During the workshops on the second day, participants were involved in discussions about demand responsive transport, why we need to understand the local mobility behaviour, how self-organisation can be key and co-mobility as an enabler for MaaS.
The BKK MaaS project
BKK Centre for Budapest Transport is taking part in a MaaS-related H2020 research and innovation project called Maas4EU as a living-lab city. The main goal of MaaS4EU is to provide quantifiable evidence, frameworks and tools, to remove the barriers and enable a cooperative and interconnected EU single transport market for the MaaS concept, by addressing challenges at 4 levels: business, end-users, technology and policy. The project will provide quantifiable evidence about MaaS costs and benefits in three real-life, complementary pilot cases, demonstrating the concept in urban, intercity and cross-border trips in 3 EU areas.
The pilot in Budapest provides a testbed for door-to-door city, intercity (national) and cross-border multimodal and intermodal MaaS products and offers the opportunity to identify and test B2C MaaS models. In Budapest, citizens are considered as partners instead of being passengers or customers of the mobility system, involving them in living-lab activities and in other participatory planning activities and projects as well.
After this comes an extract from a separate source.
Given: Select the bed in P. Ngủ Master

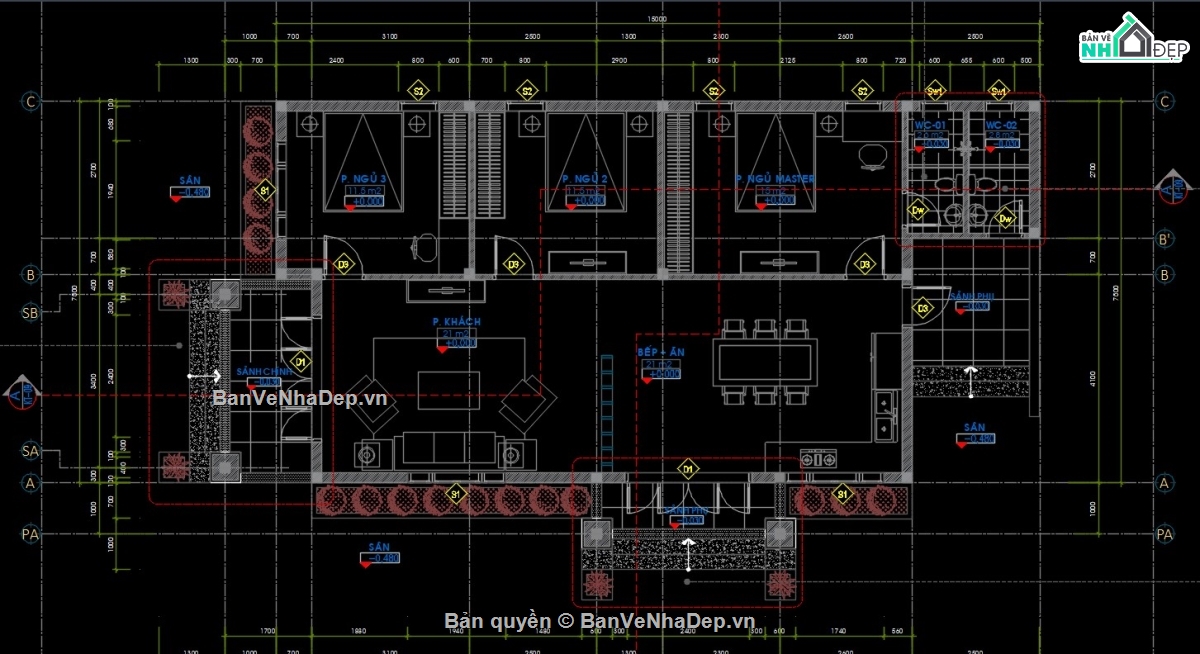Looking at the screenshot, I should 775,161.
The first living-lab activity of the MaaS4EU project (travel-behaviour information collection) took place in May 2018, involving locals and tourists as well. For the information collection, online surveys, a tracking application (developed by the project) and a web based trip validation interface were used. After the first phase, the collected data is being analysed and based on the results, MaaS mobility packages will be put together for the travellers for the next phases in 2019 and 2020. Meanwhile the MaaS4EU project is working on a Common Information Model, which defines a common vocabulary for all aspects of the urban travel and facilitates seamless interoperability among existing and future service solutions.